Convert the listing below into a numbered list with one line per item, leaving out the blank lines.

----

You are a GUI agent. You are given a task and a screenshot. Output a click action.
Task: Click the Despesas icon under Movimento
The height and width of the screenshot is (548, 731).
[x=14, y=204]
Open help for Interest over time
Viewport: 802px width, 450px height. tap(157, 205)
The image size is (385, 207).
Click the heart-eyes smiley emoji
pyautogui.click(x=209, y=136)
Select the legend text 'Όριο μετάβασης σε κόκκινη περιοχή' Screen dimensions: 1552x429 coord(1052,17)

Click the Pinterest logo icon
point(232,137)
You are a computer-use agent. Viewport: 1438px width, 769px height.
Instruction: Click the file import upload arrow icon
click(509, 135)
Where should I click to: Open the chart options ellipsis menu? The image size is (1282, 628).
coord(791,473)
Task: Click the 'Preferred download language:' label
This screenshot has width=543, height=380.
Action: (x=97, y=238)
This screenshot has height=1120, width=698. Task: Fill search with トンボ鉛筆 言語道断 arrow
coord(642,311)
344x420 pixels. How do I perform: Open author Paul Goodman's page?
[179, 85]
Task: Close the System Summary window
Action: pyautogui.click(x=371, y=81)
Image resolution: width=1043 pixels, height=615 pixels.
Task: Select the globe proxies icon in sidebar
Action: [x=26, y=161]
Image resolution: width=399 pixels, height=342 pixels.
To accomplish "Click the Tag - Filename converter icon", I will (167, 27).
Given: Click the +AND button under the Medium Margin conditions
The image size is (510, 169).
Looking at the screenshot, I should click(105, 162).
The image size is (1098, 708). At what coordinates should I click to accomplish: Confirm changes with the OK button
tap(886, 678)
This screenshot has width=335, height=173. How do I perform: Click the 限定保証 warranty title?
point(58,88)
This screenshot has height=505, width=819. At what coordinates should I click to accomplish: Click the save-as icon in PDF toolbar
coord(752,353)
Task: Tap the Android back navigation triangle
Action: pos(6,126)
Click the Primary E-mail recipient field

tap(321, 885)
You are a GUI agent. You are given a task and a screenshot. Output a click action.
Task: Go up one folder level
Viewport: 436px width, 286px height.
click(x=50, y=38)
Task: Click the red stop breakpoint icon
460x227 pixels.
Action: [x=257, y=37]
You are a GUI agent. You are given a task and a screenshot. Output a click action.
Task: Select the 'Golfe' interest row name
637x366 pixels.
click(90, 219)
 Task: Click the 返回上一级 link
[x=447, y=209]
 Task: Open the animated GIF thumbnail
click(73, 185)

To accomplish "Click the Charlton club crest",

----

**Completed exercise:**
1. You are a GUI agent. You are given a task and a screenshot. Output a click action.
2. Task: Click the Despesas icon under Movimento
3. The height and width of the screenshot is (548, 731).
4. [x=14, y=204]
5. Open help for Interest over time
6. Viewport: 802px width, 450px height. tap(157, 205)
7. The image size is (385, 207).
8. Click the heart-eyes smiley emoji
9. pyautogui.click(x=209, y=136)
10. Select the legend text 'Όριο μετάβασης σε κόκκινη περιοχή' Screen dimensions: 1552x429 coord(1052,17)
11. Click the Pinterest logo icon
12. point(232,137)
13. You are a computer-use agent. Viewport: 1438px width, 769px height.
14. Instruction: Click the file import upload arrow icon
15. click(509, 135)
16. Where should I click to: Open the chart options ellipsis menu? The image size is (1282, 628).
17. coord(791,473)
18. Task: Click the 'Preferred download language:' label
19. This screenshot has width=543, height=380.
20. Action: (x=97, y=238)
21. This screenshot has height=1120, width=698. Task: Fill search with トンボ鉛筆 言語道断 arrow
22. coord(642,311)
23. 344x420 pixels. How do I perform: Open author Paul Goodman's page?
24. [179, 85]
25. Task: Close the System Summary window
26. Action: pyautogui.click(x=371, y=81)
27. Image resolution: width=1043 pixels, height=615 pixels.
28. Task: Select the globe proxies icon in sidebar
29. Action: [x=26, y=161]
30. Image resolution: width=399 pixels, height=342 pixels.
31. To accomplish "Click the Tag - Filename converter icon", I will (167, 27).
32. Given: Click the +AND button under the Medium Margin conditions
33. The image size is (510, 169).
34. Looking at the screenshot, I should click(105, 162).
35. The image size is (1098, 708). At what coordinates should I click to accomplish: Confirm changes with the OK button
36. tap(886, 678)
37. This screenshot has width=335, height=173. How do I perform: Click the 限定保証 warranty title?
38. point(58,88)
39. This screenshot has height=505, width=819. At what coordinates should I click to accomplish: Click the save-as icon in PDF toolbar
40. coord(752,353)
41. Task: Tap the Android back navigation triangle
42. Action: pos(6,126)
43. Click the Primary E-mail recipient field
44. tap(321, 885)
45. You are a GUI agent. You are given a task and a screenshot. Output a click action.
46. Task: Go up one folder level
47. Viewport: 436px width, 286px height.
48. click(x=50, y=38)
49. Task: Click the red stop breakpoint icon
50. 460x227 pixels.
51. Action: [x=257, y=37]
52. You are a GUI agent. You are given a task and a screenshot. Output a click action.
53. Task: Select the 'Golfe' interest row name
54. 637x366 pixels.
55. click(90, 219)
56.  Task: Click the 返回上一级 link
57. [x=447, y=209]
58.  Task: Open the animated GIF thumbnail
59. click(73, 185)
60. To accomplish "Click the Charlton club crest",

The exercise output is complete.